From the entries below, retype only the lines from the one with "Where should I click to: Open" through the one with "Given: Open the API docs button", exactly as written.

>>>

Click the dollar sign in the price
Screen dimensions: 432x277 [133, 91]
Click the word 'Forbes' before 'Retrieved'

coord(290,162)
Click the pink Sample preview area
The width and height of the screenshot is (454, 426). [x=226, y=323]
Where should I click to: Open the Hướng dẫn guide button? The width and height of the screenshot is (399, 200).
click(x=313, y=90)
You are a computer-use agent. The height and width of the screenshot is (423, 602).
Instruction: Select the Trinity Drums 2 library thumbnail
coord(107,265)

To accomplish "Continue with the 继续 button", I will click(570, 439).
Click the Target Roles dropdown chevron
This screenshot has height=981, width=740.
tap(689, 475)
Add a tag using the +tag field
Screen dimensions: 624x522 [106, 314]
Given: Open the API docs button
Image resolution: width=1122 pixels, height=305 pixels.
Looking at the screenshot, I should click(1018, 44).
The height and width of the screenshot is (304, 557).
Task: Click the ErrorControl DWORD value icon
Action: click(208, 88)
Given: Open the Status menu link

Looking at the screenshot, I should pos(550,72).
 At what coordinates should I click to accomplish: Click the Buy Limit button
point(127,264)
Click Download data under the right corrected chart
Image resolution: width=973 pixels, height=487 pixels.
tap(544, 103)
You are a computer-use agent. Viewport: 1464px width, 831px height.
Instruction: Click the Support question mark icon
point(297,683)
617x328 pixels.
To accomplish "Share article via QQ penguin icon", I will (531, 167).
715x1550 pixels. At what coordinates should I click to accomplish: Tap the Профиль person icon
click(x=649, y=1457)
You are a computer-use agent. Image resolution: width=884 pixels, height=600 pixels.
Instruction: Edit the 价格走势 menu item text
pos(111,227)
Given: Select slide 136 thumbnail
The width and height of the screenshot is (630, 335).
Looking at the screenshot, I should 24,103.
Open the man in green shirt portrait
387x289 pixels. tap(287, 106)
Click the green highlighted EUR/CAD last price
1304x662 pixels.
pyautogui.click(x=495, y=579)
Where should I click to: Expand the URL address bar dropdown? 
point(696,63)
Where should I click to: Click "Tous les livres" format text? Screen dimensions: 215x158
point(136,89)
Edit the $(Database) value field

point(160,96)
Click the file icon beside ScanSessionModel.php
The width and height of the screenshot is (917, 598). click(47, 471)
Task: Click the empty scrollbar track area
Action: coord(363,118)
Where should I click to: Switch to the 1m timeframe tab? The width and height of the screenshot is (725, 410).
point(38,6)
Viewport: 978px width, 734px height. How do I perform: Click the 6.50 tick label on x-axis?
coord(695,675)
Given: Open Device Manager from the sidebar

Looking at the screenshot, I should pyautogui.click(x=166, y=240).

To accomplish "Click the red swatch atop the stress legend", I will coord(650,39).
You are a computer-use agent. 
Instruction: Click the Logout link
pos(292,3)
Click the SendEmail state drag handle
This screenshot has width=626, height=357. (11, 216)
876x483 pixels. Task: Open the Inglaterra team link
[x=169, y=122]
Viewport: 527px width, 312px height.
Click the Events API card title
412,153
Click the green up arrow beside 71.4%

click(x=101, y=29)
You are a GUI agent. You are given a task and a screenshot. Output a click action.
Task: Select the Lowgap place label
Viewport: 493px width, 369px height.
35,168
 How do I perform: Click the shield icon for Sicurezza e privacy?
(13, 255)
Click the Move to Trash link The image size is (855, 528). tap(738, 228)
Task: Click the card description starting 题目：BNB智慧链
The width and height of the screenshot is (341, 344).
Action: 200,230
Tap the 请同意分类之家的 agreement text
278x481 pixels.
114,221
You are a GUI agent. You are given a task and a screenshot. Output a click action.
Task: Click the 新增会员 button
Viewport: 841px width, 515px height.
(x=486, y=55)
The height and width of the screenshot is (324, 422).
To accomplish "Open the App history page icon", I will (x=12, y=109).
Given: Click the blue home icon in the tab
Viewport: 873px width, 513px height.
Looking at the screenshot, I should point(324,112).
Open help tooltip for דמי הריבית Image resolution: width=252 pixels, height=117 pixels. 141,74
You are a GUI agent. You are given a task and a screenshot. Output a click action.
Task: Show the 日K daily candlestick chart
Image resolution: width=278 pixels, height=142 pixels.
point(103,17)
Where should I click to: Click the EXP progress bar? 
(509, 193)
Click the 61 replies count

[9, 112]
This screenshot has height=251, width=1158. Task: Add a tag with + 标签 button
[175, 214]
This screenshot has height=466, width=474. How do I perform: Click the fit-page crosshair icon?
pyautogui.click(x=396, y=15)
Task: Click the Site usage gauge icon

<<<

● **Response to the exercise**:
Where should I click to: Open the Hướng dẫn guide button? The width and height of the screenshot is (399, 200).
click(x=313, y=90)
You are a computer-use agent. The height and width of the screenshot is (423, 602).
Instruction: Select the Trinity Drums 2 library thumbnail
coord(107,265)

To accomplish "Continue with the 继续 button", I will click(570, 439).
Click the Target Roles dropdown chevron
This screenshot has height=981, width=740.
tap(689, 475)
Add a tag using the +tag field
Screen dimensions: 624x522 [106, 314]
Given: Open the API docs button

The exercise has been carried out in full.